The Stages of Grief; Anger, Anger, Determination (or Something Like That)

Posted on the 14 November 2012 by Simplystephanieblog @StephanieKonar

I have written several lines now and deleted them all. I’m not exactly sure where to start, but I think the beginning is usually a decent place.

In the past few weeks, I have watched two family members and a handful of team members lose their jobs. I interviewed for a position I have wanted for years, and in the final stages of the interview lost out on the opportunity. I had a horse fracture one of my ribs (seriously?), countless plans fall through at the last-minute and in short, have just been pushed to my limit. The good news is, God will never give me more than I can handle…

Naturally, I went through a vast range of emotions. Anger lasted for a while. I think I skipped denial. Anger came back for a while longer. I may still be on anger. I’m not sure.

At a time when I was about to give up on my faith in people and condemn humans and businesses alike, what I didn’t expect to encounter was the vast amount of care and concern that came from so many around me. I am not particularly speaking of friends and family either. Not to say that their support has not been immensely appreciated, but as a friend or family member I would hope that it would be there.

What I am talking about is different, and renews my hope that deep down inside, humanity really does care for one another.
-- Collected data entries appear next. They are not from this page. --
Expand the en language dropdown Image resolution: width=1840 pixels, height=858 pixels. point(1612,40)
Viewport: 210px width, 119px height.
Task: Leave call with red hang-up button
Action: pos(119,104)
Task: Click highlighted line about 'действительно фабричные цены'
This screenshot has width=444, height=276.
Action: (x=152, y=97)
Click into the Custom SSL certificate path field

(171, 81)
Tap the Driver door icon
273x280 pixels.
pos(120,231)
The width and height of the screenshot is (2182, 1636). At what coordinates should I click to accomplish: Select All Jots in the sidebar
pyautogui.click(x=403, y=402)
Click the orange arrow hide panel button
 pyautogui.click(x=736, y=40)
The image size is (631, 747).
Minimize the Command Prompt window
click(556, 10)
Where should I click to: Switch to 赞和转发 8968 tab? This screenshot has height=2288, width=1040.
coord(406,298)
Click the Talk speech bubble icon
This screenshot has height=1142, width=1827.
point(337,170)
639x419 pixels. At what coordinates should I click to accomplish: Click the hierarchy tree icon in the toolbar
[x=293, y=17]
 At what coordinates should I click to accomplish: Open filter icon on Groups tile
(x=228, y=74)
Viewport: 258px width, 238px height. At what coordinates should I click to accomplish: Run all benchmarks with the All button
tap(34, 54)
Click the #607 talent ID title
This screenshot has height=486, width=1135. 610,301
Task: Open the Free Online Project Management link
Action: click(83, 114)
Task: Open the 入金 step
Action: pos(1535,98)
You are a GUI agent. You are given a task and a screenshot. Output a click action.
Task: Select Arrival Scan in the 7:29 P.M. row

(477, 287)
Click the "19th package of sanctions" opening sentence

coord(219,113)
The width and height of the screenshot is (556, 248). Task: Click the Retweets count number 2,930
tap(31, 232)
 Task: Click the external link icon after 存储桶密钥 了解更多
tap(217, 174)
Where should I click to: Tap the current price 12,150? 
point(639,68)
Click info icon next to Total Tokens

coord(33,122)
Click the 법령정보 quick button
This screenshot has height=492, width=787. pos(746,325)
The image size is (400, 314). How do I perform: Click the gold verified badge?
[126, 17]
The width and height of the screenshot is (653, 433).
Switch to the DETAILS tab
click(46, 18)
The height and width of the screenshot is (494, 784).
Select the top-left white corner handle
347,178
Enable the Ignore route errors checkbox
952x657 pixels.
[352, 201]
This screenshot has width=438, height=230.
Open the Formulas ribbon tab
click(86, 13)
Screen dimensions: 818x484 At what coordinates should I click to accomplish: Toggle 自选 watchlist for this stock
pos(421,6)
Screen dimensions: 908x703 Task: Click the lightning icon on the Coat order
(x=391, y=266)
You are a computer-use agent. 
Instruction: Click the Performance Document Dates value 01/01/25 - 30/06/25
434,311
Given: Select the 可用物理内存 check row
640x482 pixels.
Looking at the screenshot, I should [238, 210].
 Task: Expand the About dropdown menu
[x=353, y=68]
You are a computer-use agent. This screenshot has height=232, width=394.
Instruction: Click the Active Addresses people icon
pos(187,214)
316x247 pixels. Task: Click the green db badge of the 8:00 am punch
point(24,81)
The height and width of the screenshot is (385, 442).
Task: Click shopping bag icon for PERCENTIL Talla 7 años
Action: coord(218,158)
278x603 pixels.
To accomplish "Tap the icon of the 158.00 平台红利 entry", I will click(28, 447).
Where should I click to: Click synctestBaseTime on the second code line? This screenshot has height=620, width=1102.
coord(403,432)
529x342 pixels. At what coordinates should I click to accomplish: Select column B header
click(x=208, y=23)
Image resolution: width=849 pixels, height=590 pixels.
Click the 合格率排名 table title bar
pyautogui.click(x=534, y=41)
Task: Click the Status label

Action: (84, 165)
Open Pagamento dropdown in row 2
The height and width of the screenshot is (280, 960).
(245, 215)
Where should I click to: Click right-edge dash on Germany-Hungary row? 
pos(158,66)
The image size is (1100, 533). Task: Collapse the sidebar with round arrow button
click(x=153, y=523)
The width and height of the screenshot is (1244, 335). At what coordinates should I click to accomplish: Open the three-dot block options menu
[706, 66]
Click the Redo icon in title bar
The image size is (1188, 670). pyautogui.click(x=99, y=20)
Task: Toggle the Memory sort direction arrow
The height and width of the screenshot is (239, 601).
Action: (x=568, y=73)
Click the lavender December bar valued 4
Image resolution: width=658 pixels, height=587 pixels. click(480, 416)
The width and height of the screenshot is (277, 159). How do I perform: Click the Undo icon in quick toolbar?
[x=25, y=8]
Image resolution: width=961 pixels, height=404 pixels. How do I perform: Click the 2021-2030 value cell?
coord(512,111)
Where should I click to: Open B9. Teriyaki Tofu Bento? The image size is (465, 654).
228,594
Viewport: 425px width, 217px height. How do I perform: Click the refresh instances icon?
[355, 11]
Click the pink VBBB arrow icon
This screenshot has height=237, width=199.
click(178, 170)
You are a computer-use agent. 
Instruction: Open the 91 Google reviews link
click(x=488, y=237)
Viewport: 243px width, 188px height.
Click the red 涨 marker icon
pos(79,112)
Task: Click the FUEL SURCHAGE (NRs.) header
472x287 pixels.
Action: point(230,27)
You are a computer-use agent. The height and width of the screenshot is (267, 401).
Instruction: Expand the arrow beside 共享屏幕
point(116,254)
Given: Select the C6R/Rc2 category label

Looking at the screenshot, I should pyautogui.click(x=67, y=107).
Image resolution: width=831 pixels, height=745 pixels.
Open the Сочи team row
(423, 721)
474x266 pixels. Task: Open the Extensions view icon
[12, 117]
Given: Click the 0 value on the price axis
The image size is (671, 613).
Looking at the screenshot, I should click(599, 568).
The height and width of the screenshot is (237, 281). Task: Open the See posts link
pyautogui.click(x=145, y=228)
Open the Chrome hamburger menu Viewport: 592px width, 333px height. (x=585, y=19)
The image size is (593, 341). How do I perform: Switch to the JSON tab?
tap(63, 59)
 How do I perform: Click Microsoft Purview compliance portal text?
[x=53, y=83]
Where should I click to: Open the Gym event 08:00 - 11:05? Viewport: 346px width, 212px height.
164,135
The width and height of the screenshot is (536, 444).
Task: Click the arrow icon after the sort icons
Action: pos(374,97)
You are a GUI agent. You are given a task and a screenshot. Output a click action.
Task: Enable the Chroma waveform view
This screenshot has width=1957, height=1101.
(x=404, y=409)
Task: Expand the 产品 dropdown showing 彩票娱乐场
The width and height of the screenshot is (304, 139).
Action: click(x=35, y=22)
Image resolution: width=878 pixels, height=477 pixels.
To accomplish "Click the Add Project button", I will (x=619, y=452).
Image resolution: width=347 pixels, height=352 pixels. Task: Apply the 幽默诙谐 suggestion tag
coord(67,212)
From the job offers extended to myself and my family by those who know very little about us, to something as simple as friends going out of their way to make me smile, I am blessed to have such an outpouring of support during trying times.

I know I normally count smiles every week, and do not get me wrong that will not stop simply because of a few bumps in the road. My smiles this week are different though. They are for the simple things. My smiles are for the people out there who do still, deep down inside, care about the well-being of their fellow mankind. My smiles are for those individuals who go out of their way to help others with no expectation of anything in return. Thank you to each and every one of you who falls in this category. You have restored my faith and hope and it means more than I could ever explain.